I’m from a farm that is near a sizeable city in the heart of this country, where the working class send their kids to the Army, Navy, and Marines if and when they make it through high school. Though kids go to college, for many, the only way to make that possible is by the stipend given by the Army.

This is where Aaron B. stands out in my mind. We dated senior year of high school, went to prom together, and the whole bit. After graduation, I got ready to go off to college, and Aaron worked to save money for community college. When Aaron and his new girlfriend had a kid, however, things changed a bit. He needed more money to support his family, let alone the costs of school. This past summer, Aaron joined the Navy. I saw him a week before he left to be stationed in South Carolina and wished him and his family luck, but this was before any mention of a war in Iraq. He was happy to be able to support his family, but if this 20-year-old husband and father was faced with the decision to join the Armed Forces with imminent war, his decision would have been infinitely harder. Should he risk his life in order to support his family?

My greatest fear is that many of my friends, and many working class youth all across the nation, do not have the option of weighing personal, moral, or political convictions about the theoretical reasons for war. Instead, in order to participate in higher education or simply have enough money to live, many of this country’s youth are effectively forced into being on the frontlines of war because it is the best way to survive. And on the eve of war, all I can do is hope for their safety, hope that Aaron can soon come home to his baby son.
My friend’s name is Aaron, and soon he will be going to war.

—Elisabeth Reinkordt ’05

My sister is 26, a graduate of Yale University and a practicing doctor who specializes in Gynecology and Obstetrics. She is also a Captain in the United States Army. Usually the second sentence gets the stare. Ivy League institutions just don’t spawn ranking officers like they used to.

You are probably wondering how my Ivy League-educated sister, a liberal Democrat who is 5feet tall, weighs one hundred pounds, and is too small to effectively carry an M-16—she is trained to carry a 9mm side arm—ended up at basic training in San Antonio straight from graduation in New Haven. The answer is simple and mirrors many other soldiers’ experiences. The army pays for school! The army agreed to pay the costs of her medical school in exchange for my sister’s skills after she graduated. She joined so that she could be a doctor and make it easier for my parents to pay for me to go to college.

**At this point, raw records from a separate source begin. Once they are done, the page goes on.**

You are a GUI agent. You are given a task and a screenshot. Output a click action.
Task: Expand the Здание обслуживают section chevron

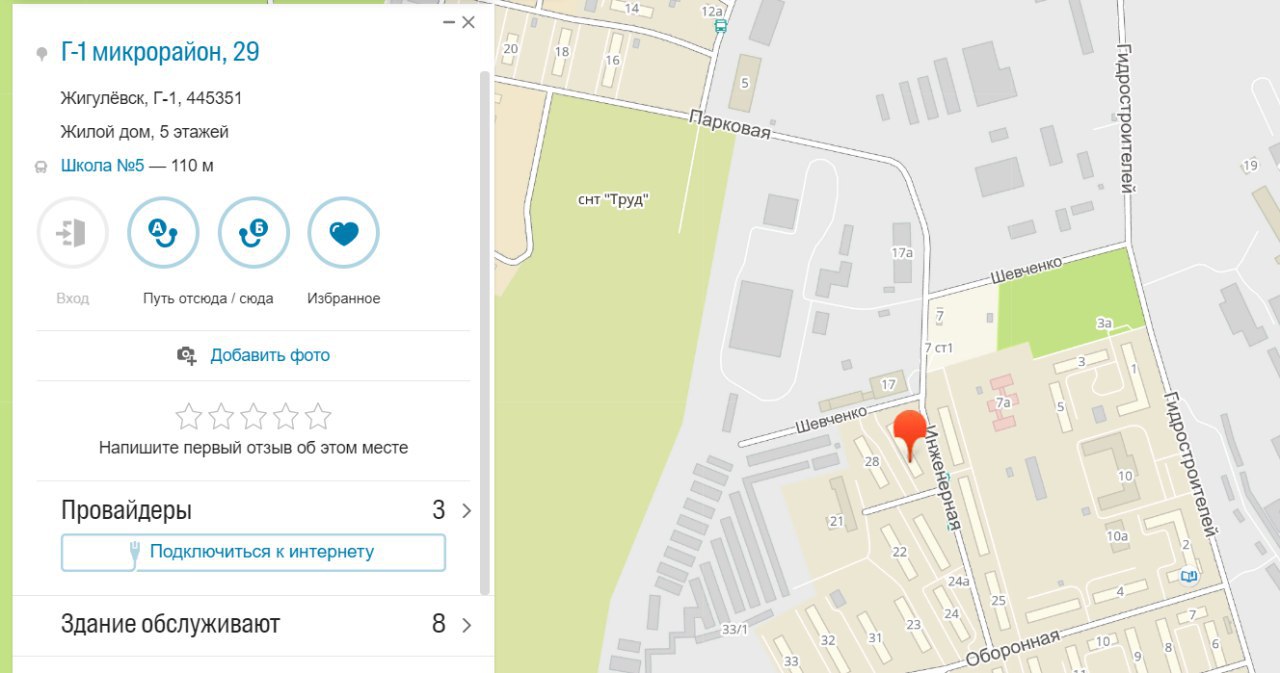tap(466, 625)
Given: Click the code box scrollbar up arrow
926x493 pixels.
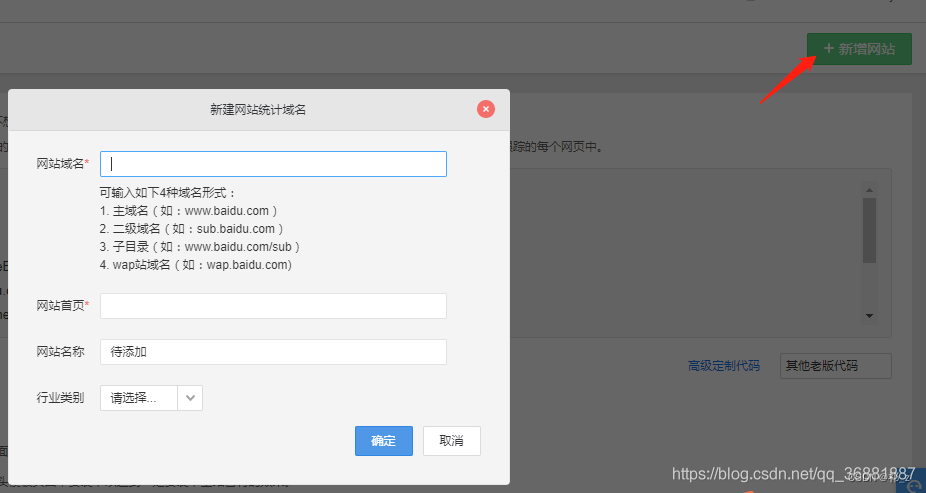Looking at the screenshot, I should 869,190.
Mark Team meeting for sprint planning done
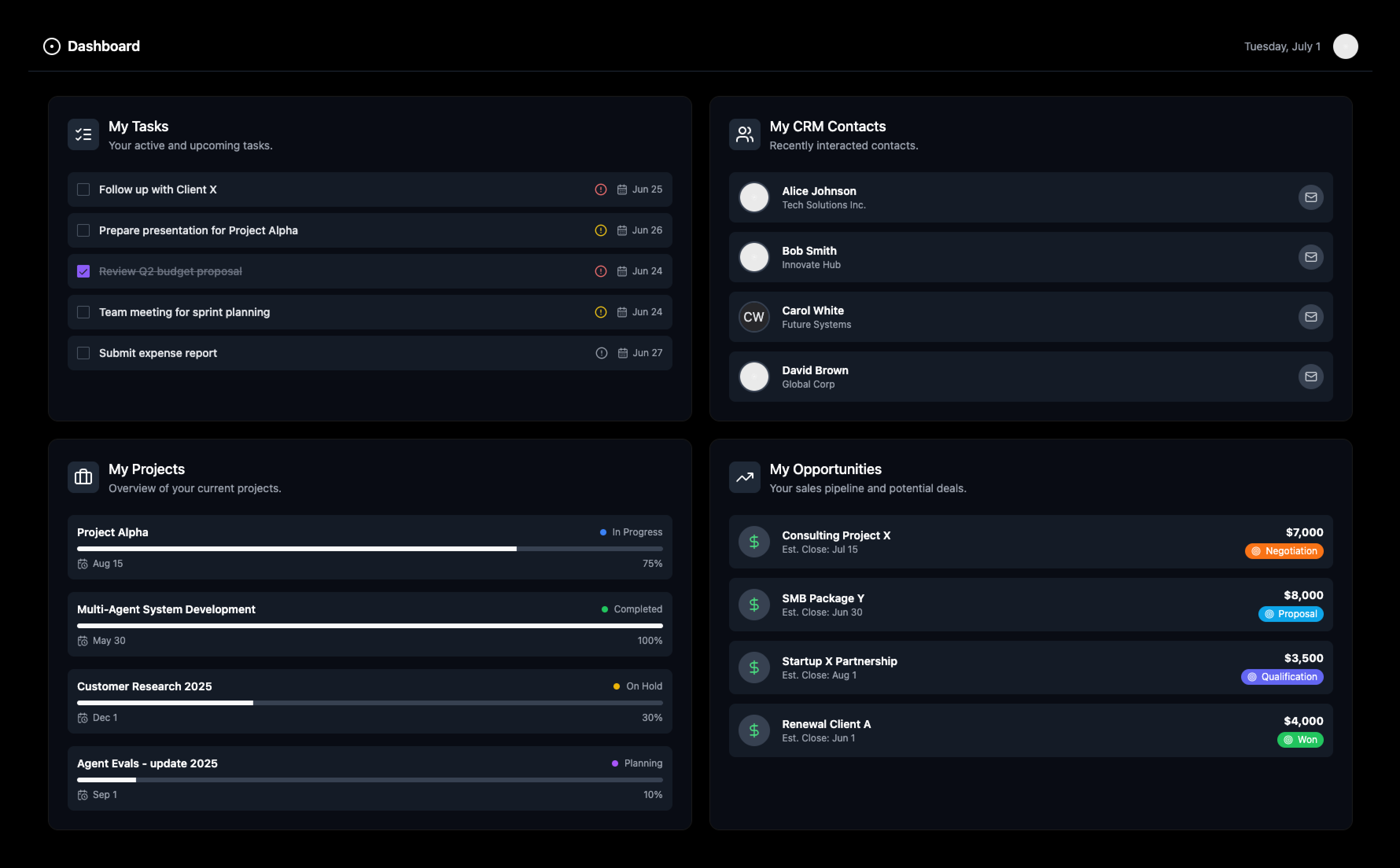This screenshot has width=1400, height=868. 83,312
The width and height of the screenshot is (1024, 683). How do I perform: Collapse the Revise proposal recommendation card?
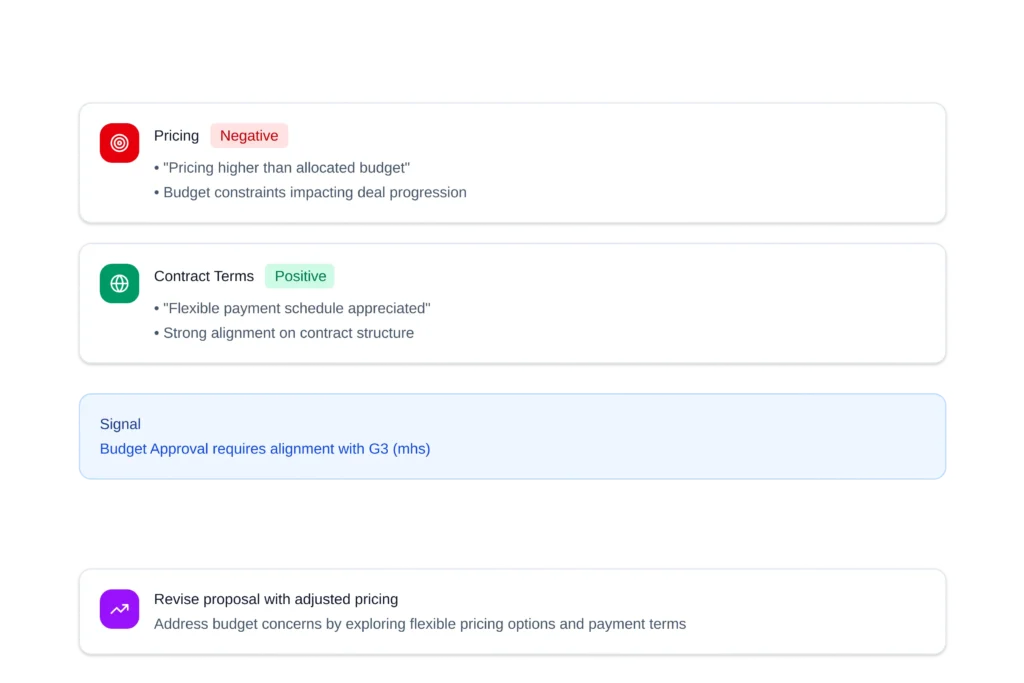512,610
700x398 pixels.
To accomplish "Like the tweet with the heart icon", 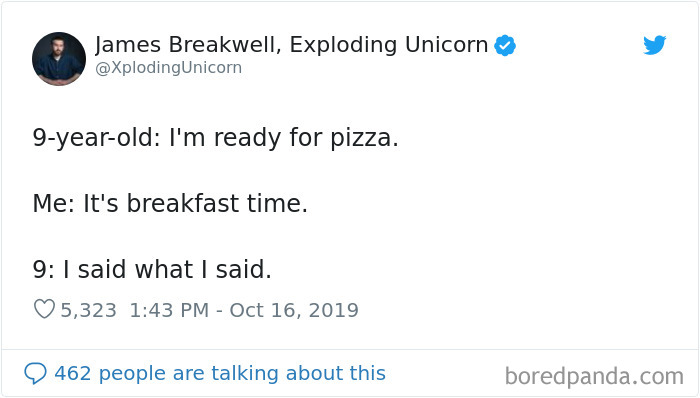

So far my sister has been lucky. She is stationed in an Army Hospital in Washington, D.C., and has received no orders indicating she will be sent to the Middle East. For the foreseeable future, the closest she will come to war with Iraq is treating American soldiers injured there. However, six members of her medical corps have been sent, two to aircraft carriers in the Persian Gulf, four to Hospitals in Kuwait. While any deployment of my sister to the Middle East seems unlikely now, it’s always a possibility looming in the back of my family members’ minds.

My sister’s name is Caela and, for now, she is not going to war.